__What needs to be done__.
Transcribe exactly the entries from the "You are a computer-use agent. This" line to the end, both included, minus pictures.

__Provided entries__.
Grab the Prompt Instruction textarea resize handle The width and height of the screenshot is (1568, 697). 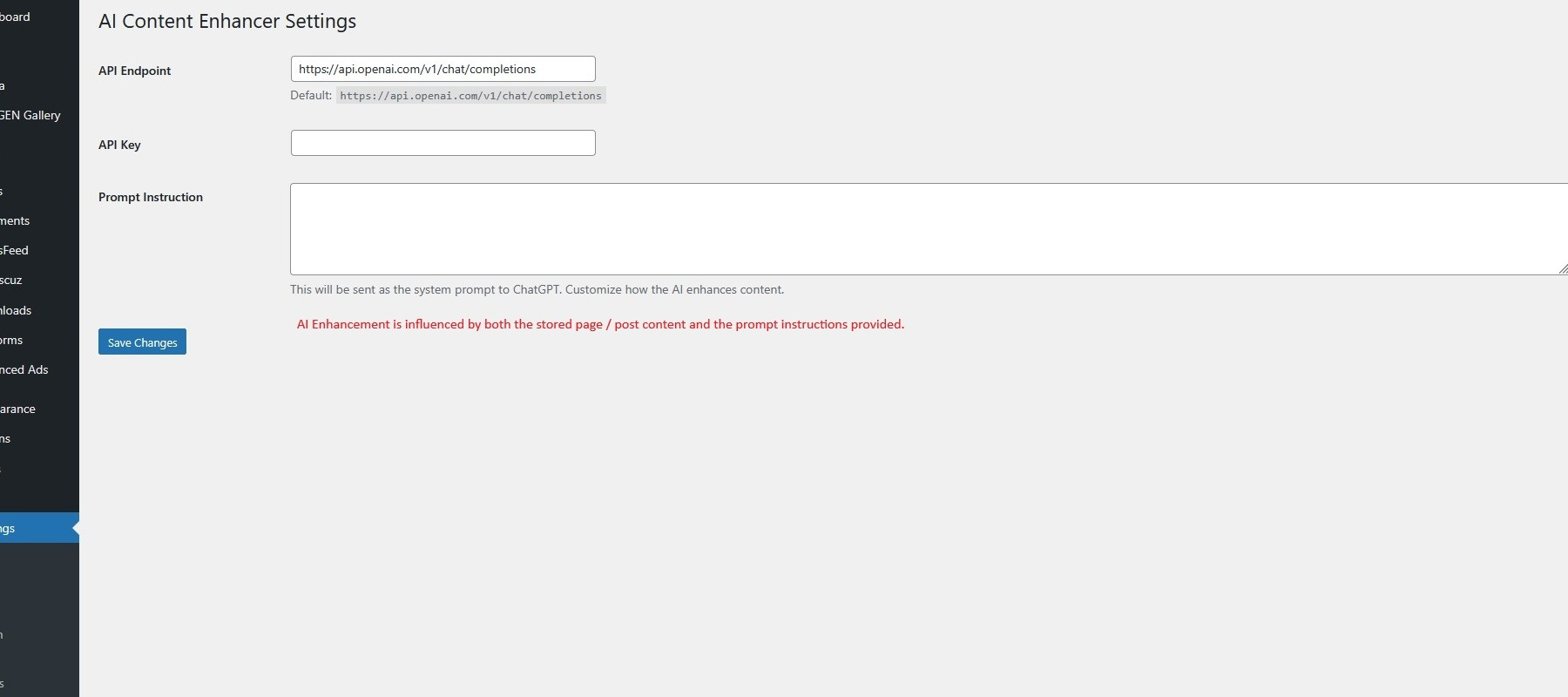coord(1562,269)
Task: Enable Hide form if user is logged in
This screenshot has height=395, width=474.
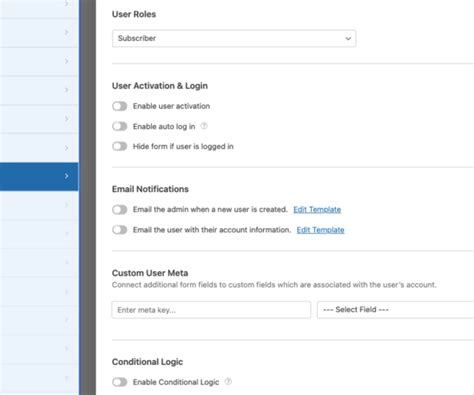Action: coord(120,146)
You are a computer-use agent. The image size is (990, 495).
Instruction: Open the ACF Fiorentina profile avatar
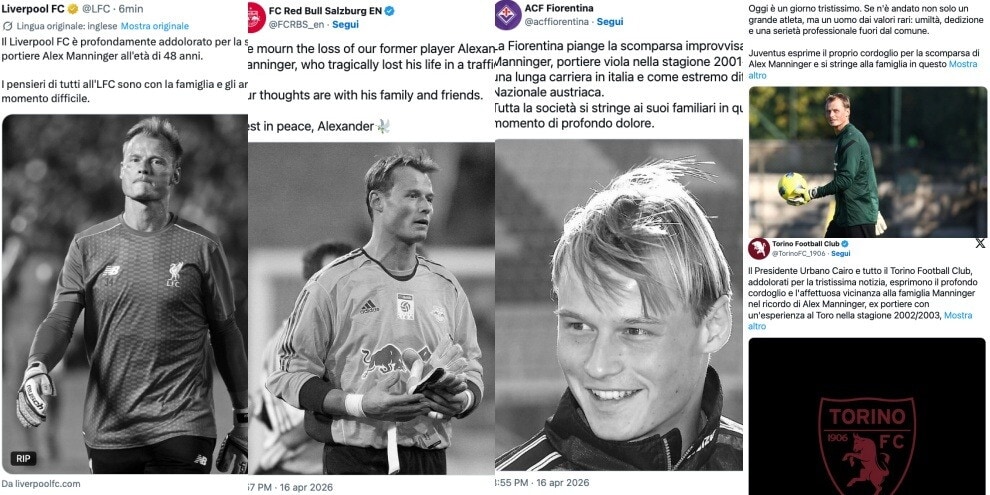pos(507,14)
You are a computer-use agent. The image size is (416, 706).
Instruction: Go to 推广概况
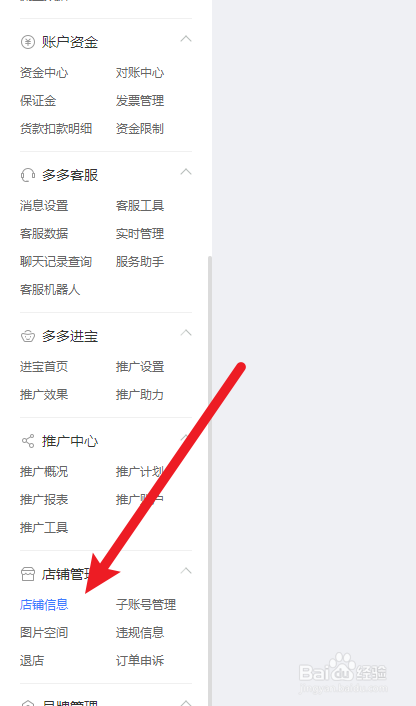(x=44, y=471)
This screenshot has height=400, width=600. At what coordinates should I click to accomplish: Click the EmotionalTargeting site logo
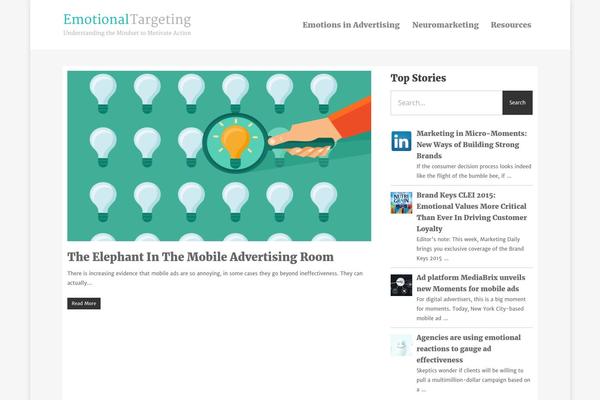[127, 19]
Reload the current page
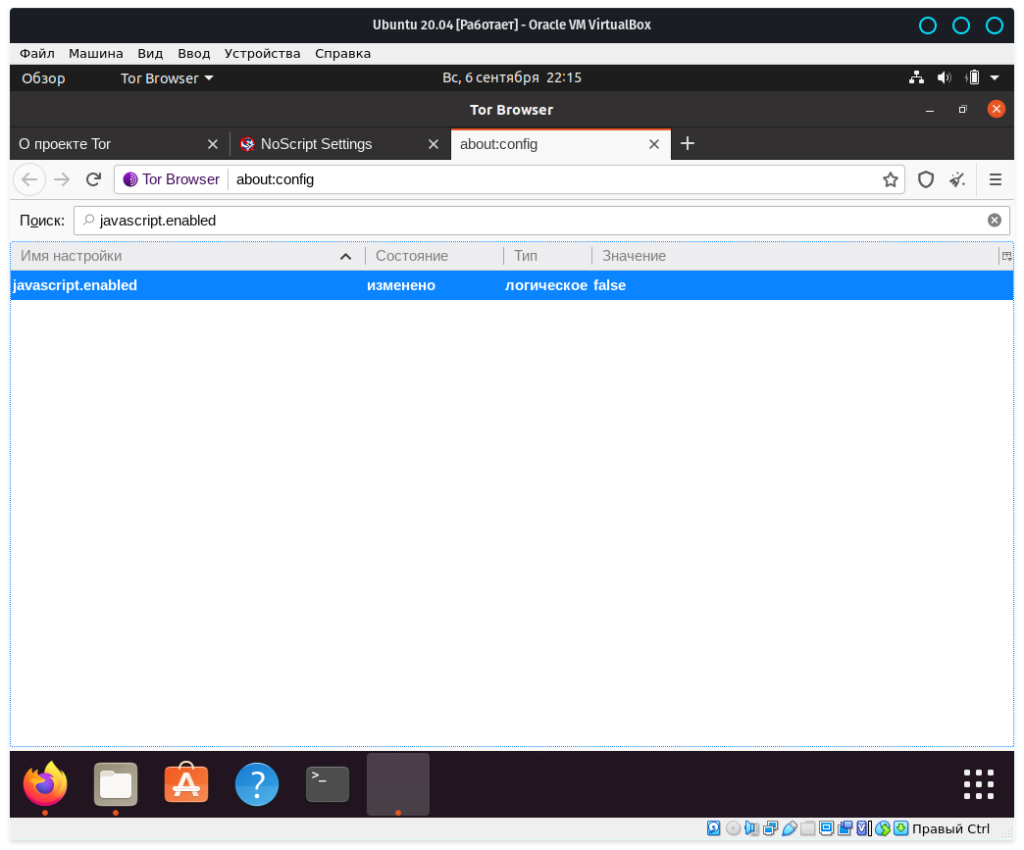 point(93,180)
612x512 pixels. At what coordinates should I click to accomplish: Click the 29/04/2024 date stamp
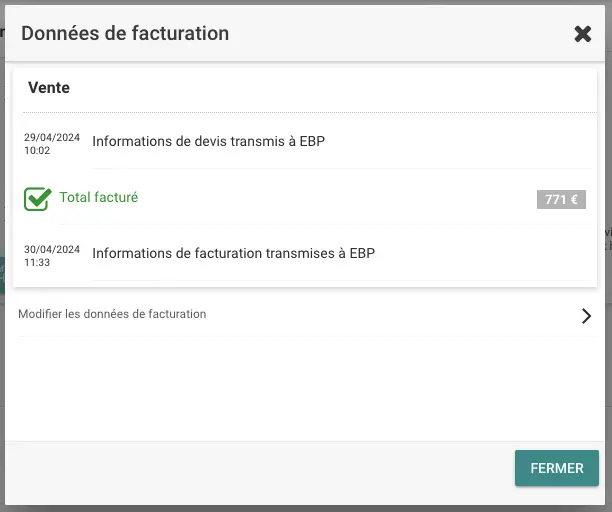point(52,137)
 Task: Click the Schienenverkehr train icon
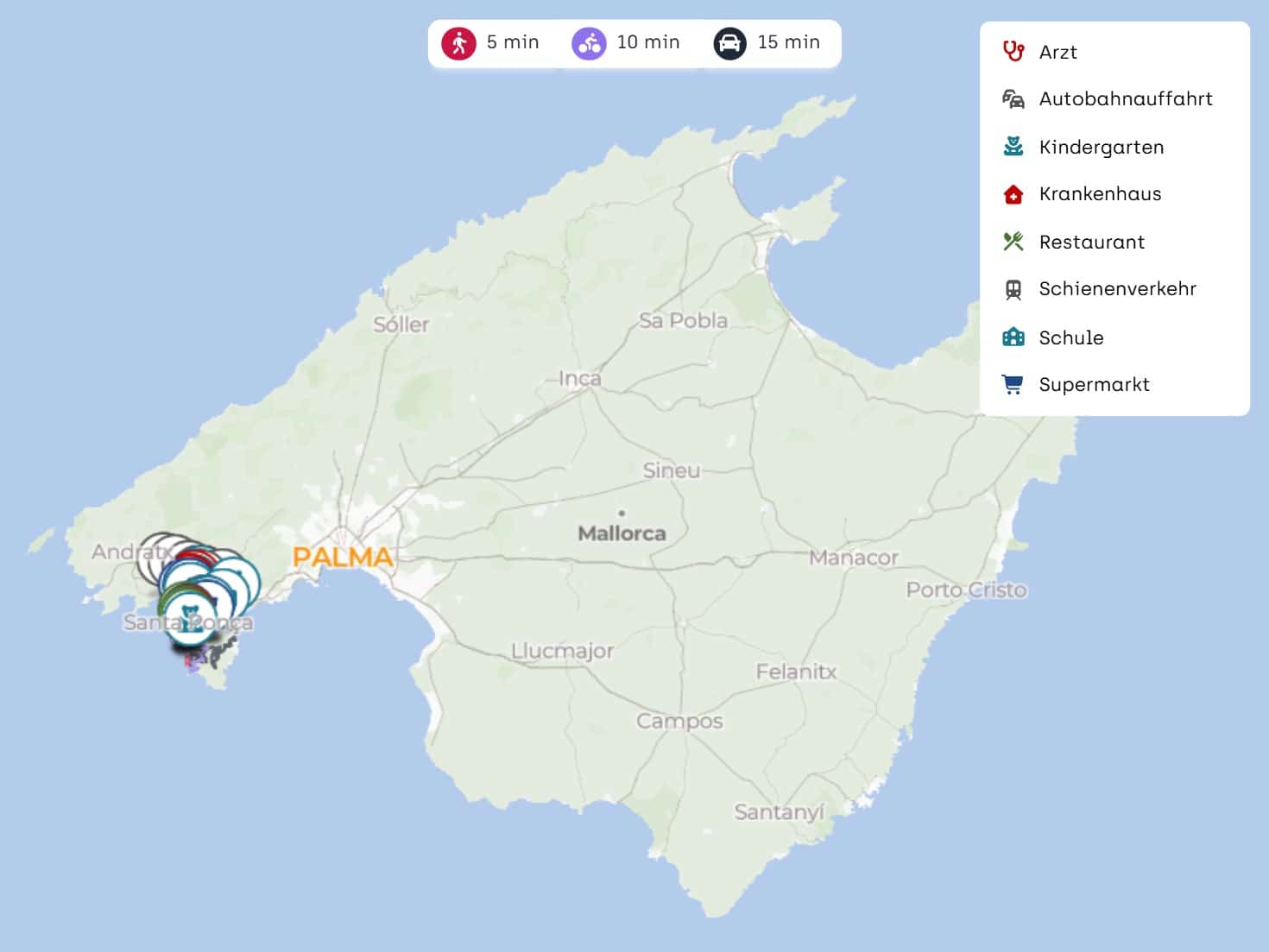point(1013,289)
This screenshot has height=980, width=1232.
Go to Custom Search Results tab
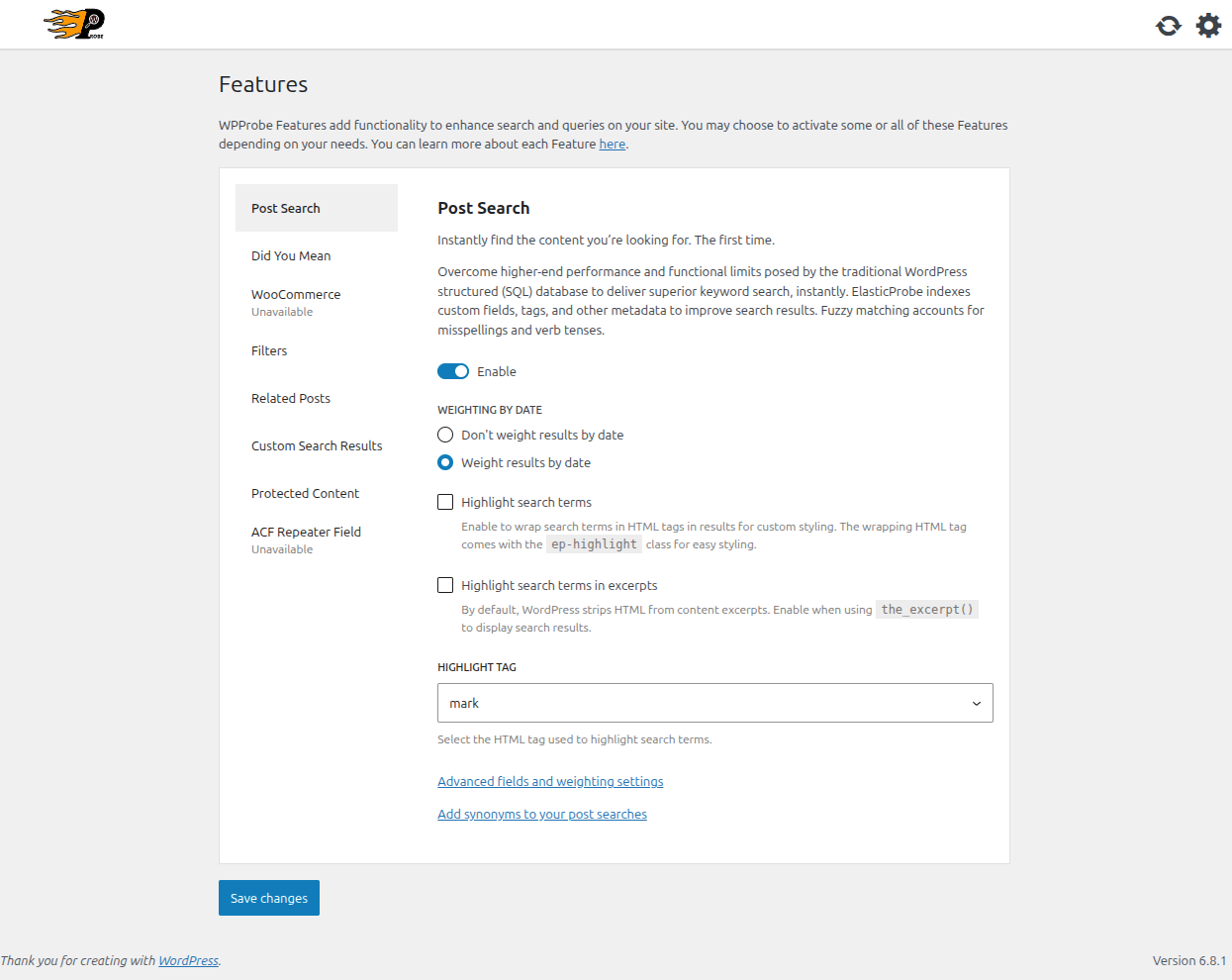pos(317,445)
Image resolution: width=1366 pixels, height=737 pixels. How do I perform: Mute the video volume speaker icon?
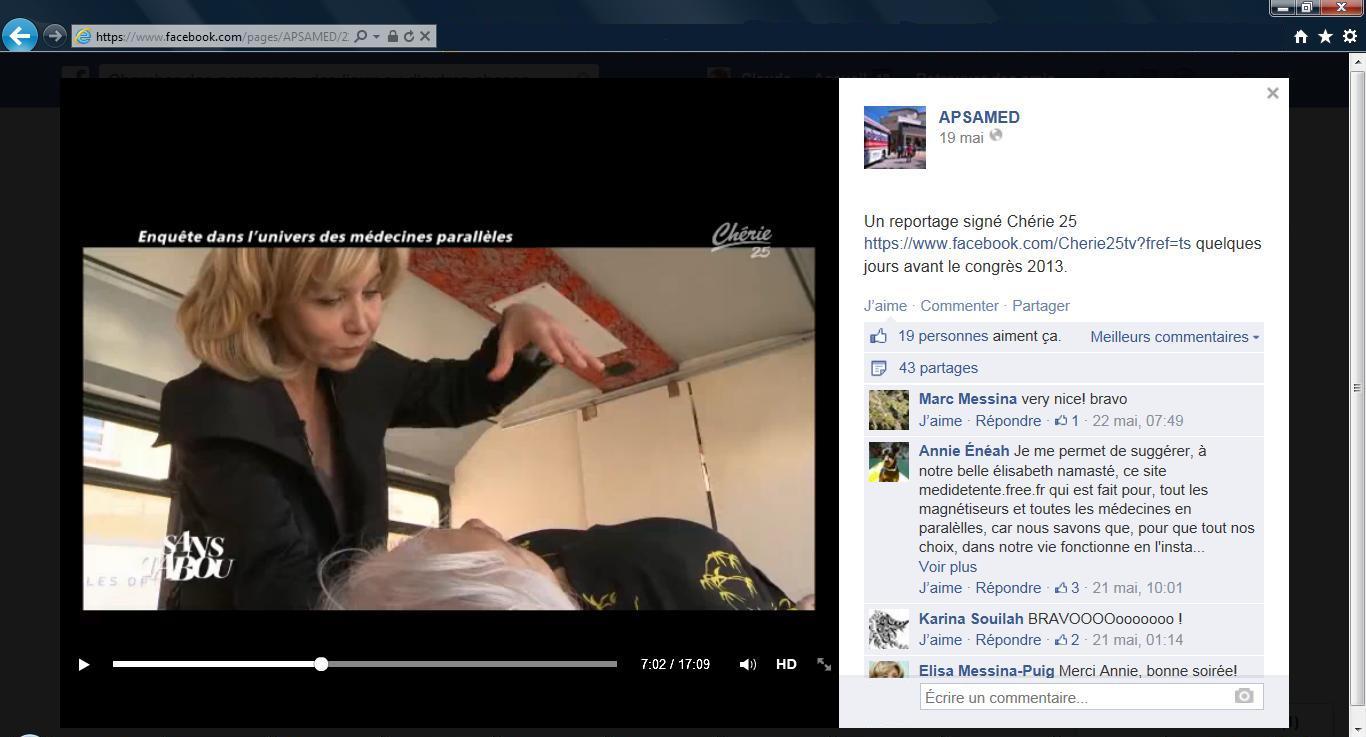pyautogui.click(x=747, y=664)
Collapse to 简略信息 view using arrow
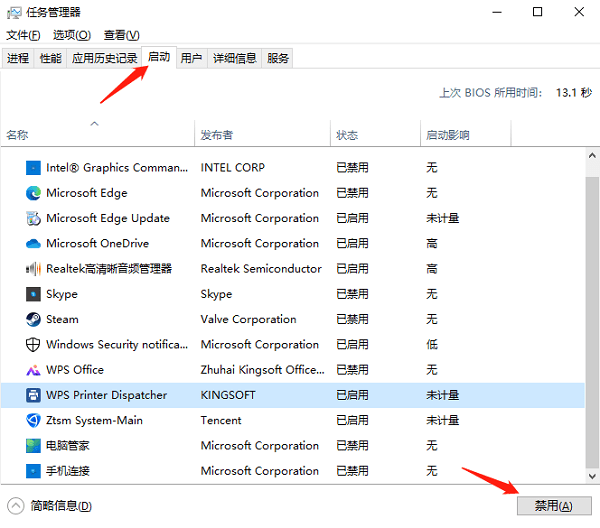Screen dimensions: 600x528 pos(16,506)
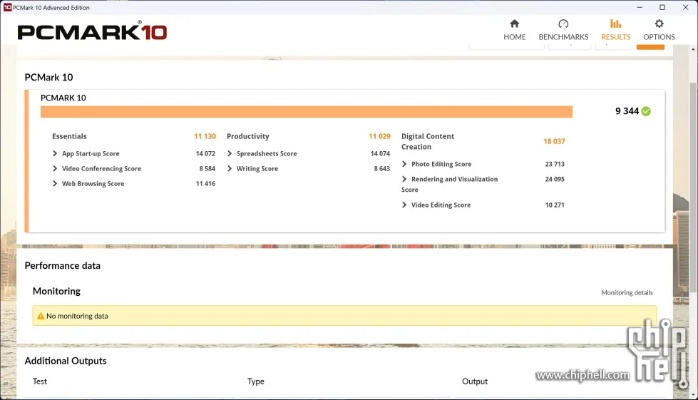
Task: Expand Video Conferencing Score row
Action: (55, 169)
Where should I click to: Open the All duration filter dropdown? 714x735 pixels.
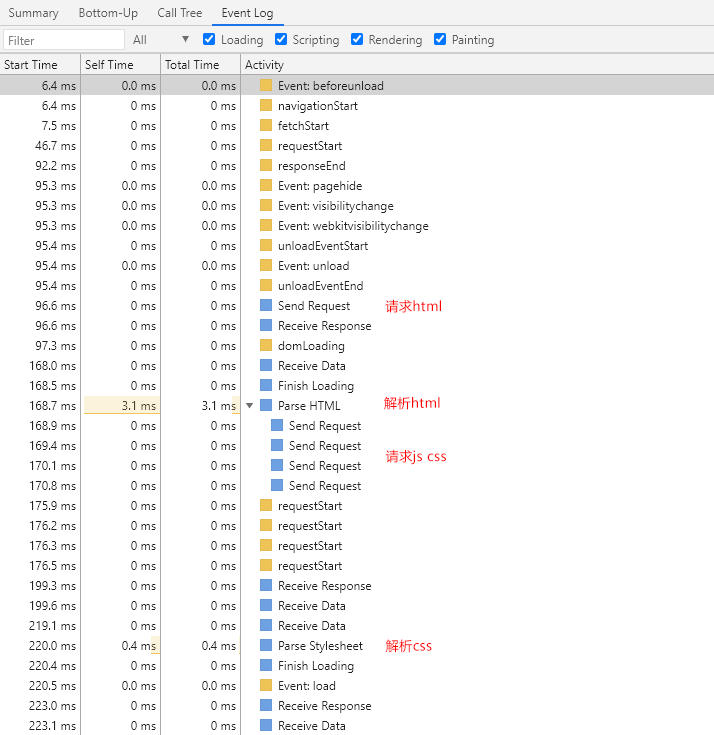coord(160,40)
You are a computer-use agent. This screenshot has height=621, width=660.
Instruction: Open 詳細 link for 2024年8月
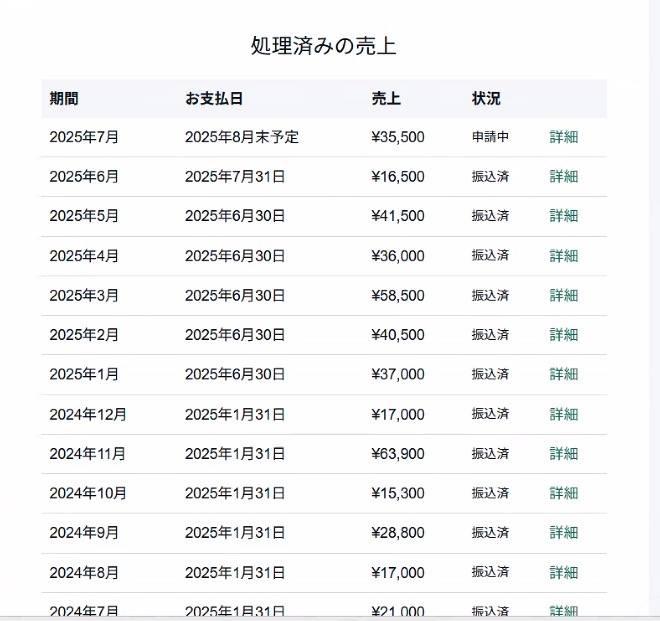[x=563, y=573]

__Exercise result__.
You are a computer-use agent. This screenshot has height=621, width=660.
Instruction: Open 詳細 link for 2024年8月
[x=563, y=573]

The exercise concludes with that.